Masukan Latihan —
..........
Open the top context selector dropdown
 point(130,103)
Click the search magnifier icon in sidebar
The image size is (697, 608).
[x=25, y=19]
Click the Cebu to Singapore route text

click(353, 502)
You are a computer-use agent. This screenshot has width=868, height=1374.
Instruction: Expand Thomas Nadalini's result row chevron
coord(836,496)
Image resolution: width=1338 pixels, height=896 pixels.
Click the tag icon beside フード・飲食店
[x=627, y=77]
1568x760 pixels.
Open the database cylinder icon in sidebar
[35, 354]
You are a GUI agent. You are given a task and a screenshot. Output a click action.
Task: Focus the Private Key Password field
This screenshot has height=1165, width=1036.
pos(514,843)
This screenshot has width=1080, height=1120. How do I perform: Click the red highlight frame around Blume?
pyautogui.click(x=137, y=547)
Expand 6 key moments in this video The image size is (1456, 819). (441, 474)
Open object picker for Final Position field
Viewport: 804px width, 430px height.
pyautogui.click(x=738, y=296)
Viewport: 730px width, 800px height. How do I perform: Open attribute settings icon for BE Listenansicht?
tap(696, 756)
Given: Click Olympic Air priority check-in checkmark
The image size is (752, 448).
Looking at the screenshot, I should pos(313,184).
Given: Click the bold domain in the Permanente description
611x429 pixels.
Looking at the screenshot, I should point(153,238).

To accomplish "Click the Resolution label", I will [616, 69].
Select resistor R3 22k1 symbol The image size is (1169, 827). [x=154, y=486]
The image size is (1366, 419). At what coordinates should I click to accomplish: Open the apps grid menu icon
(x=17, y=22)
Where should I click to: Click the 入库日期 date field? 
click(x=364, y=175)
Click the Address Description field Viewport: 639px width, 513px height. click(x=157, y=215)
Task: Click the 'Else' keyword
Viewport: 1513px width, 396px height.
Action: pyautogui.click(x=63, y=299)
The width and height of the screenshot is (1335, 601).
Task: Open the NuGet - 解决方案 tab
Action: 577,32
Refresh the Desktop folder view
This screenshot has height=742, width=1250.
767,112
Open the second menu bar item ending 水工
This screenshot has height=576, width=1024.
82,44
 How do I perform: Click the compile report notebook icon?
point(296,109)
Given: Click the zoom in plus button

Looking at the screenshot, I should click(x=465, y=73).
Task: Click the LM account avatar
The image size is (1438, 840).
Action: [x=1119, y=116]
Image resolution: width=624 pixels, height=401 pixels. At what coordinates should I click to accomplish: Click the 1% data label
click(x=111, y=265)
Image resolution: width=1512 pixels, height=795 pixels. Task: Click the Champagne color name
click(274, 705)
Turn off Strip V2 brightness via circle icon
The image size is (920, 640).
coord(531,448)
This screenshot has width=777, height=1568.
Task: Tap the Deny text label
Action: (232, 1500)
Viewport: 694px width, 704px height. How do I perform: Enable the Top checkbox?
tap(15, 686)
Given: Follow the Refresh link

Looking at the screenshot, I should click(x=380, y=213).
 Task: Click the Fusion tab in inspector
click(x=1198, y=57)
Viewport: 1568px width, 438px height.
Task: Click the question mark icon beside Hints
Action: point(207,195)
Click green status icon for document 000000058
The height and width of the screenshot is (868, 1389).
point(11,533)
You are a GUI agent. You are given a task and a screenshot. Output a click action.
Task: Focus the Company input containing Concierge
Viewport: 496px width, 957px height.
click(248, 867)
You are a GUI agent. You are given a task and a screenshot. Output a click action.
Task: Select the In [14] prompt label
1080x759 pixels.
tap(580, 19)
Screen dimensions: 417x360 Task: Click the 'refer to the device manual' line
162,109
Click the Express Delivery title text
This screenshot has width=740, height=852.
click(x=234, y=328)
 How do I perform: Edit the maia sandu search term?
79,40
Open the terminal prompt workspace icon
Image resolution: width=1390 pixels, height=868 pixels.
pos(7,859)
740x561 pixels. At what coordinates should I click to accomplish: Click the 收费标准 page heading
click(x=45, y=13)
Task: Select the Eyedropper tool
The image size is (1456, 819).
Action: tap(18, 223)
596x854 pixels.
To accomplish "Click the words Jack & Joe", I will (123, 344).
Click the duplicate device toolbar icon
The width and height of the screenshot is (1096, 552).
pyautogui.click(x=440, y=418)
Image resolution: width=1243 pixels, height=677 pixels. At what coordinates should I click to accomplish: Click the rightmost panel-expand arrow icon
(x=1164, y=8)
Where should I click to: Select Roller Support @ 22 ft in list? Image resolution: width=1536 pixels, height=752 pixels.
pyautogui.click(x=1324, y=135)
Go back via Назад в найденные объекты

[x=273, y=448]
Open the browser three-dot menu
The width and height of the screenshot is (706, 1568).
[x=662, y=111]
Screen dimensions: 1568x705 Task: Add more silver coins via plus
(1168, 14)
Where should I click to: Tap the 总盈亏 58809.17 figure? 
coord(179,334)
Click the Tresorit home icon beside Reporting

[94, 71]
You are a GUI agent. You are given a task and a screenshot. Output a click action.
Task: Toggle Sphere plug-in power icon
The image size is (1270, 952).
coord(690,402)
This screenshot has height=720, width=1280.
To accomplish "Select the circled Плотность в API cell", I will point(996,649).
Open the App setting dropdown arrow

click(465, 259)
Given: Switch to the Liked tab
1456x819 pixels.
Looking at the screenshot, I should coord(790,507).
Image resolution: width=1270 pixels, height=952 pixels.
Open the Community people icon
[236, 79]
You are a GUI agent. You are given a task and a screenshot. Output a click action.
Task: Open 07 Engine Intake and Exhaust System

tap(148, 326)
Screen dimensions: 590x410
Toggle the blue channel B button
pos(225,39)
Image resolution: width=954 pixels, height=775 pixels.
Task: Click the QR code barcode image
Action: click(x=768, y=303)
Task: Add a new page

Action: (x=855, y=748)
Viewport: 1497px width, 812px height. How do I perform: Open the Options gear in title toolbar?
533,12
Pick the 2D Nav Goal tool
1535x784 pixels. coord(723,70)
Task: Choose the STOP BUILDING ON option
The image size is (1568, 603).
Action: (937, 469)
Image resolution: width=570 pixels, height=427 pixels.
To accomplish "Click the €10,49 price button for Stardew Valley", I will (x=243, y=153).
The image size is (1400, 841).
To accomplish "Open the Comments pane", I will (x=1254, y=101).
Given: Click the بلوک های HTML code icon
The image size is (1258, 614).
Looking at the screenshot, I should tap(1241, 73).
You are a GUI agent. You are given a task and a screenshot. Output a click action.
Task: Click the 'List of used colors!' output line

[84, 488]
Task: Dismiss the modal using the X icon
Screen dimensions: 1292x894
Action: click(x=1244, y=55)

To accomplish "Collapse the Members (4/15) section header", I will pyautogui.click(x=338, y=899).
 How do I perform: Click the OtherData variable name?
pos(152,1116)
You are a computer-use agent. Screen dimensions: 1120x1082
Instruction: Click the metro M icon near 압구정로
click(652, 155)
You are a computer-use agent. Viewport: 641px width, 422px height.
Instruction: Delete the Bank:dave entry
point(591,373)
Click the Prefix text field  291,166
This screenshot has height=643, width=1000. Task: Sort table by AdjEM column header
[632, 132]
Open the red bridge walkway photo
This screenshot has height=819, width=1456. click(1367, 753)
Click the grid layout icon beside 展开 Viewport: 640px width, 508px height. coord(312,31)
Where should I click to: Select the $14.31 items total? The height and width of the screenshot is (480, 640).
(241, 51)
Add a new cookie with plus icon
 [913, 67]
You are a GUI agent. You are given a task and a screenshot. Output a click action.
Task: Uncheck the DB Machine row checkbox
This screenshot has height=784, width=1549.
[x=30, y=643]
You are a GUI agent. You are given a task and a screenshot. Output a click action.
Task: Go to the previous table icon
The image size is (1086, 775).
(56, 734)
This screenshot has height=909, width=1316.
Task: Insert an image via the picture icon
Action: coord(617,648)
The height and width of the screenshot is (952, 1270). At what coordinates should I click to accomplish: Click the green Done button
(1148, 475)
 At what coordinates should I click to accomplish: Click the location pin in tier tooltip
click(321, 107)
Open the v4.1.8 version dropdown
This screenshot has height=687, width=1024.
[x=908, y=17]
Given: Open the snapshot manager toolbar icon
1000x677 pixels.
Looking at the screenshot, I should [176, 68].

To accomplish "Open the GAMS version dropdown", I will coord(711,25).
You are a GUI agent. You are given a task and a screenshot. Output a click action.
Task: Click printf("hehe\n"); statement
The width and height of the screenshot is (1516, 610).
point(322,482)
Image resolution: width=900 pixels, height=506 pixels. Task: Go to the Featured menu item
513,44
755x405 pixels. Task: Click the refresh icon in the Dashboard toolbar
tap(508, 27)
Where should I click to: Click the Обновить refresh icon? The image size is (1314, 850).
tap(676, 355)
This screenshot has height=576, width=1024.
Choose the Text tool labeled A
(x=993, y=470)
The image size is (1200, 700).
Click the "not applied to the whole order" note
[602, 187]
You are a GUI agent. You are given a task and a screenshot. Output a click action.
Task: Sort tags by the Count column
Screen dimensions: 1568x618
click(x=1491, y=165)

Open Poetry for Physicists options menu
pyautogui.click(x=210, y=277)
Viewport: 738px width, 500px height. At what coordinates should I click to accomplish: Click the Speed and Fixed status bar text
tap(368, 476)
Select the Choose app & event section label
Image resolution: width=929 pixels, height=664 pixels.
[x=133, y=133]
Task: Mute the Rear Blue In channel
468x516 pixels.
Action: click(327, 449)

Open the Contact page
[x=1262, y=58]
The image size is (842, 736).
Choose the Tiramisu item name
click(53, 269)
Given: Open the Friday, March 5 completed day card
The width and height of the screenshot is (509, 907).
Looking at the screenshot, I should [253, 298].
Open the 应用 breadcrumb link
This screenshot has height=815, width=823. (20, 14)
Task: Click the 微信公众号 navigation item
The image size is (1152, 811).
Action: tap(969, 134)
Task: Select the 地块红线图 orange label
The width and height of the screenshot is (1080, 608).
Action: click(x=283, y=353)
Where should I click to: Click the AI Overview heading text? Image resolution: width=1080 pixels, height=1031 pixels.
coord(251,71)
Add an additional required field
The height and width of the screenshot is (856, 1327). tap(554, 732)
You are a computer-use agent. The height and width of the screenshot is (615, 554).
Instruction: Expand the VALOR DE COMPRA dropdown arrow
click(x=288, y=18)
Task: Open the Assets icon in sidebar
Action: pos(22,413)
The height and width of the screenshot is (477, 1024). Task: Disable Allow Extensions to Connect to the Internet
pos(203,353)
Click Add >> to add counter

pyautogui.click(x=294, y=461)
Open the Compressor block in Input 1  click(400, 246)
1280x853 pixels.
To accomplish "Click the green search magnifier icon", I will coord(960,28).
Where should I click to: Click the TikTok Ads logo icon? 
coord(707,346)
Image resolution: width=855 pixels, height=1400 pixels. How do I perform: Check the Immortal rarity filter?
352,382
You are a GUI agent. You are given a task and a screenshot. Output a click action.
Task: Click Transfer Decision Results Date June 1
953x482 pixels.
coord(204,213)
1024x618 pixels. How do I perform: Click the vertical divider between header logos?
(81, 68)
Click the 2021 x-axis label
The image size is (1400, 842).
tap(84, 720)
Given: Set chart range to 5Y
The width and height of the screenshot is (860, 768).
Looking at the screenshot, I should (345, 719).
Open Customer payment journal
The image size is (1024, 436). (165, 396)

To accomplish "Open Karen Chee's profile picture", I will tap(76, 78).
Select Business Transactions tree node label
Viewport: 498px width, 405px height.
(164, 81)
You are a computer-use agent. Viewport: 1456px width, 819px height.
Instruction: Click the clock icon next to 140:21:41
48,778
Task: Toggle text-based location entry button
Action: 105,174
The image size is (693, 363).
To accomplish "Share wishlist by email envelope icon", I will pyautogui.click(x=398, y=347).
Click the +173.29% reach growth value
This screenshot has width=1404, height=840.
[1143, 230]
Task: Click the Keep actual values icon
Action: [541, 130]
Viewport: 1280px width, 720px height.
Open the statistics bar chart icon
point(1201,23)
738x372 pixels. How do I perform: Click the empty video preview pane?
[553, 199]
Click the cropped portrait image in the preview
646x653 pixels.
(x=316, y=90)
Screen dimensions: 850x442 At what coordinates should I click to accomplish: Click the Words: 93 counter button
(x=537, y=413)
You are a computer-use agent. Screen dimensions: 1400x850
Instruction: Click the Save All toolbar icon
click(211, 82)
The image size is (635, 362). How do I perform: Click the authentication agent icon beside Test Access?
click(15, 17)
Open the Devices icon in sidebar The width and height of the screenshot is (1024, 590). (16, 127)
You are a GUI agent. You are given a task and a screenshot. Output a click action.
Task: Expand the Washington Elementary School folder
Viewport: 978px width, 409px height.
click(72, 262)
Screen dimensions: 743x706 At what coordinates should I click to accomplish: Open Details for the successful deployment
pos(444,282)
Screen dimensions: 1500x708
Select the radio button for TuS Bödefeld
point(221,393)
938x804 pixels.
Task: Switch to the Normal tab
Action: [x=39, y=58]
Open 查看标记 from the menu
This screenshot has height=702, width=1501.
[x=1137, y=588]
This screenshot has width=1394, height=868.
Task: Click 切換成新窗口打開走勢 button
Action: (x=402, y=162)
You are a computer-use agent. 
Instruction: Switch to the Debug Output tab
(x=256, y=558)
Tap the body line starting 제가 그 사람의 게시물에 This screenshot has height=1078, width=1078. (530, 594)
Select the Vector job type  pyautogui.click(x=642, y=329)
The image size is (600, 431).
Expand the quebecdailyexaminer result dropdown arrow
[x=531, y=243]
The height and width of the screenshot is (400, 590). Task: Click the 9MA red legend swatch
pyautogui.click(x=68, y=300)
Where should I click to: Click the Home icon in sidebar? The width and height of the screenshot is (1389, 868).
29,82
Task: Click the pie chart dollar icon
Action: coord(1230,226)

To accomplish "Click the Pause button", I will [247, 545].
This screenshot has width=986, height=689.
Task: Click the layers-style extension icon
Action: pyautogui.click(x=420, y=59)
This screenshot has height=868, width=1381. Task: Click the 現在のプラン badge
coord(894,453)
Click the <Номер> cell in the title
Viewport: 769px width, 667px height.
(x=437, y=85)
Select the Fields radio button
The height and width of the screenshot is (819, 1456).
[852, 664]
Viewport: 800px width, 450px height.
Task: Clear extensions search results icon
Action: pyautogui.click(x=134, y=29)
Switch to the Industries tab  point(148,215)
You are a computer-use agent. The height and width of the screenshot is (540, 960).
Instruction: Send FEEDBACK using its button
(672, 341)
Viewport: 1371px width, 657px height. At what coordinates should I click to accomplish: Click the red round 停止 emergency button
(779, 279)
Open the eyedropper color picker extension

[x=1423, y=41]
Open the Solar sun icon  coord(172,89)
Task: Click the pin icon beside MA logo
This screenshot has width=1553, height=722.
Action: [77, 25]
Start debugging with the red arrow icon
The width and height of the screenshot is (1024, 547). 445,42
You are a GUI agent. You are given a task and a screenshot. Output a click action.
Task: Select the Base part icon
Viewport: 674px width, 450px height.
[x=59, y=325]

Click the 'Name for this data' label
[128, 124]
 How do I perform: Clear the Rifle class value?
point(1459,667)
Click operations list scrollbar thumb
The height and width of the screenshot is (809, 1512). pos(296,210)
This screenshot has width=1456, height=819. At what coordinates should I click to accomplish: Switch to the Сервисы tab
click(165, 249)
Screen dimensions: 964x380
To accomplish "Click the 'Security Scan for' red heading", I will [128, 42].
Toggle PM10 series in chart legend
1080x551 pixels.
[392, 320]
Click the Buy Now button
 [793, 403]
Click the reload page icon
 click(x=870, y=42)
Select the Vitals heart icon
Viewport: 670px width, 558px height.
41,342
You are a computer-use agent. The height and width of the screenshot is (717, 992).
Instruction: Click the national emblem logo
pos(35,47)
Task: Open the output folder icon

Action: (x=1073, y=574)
..........
Yang Diminta — Tukar "avatar" dengan "profile picture" pada bagian yang diawali baris yang memuat "How do I perform: Click the compile" dan diakhiri baris yang memuat "click(274, 705)". Tuliskan kembali bagian itu saja tanpa perubahan lain.

Jawaban Tertulis —
 How do I perform: Click the compile report notebook icon?
point(296,109)
Given: Click the zoom in plus button

Looking at the screenshot, I should click(x=465, y=73).
Task: Click the LM account profile picture
The image size is (1438, 840).
Action: [x=1119, y=116]
Image resolution: width=624 pixels, height=401 pixels. At what coordinates should I click to accomplish: Click the 1% data label
click(x=111, y=265)
Image resolution: width=1512 pixels, height=795 pixels. Task: Click the Champagne color name
click(274, 705)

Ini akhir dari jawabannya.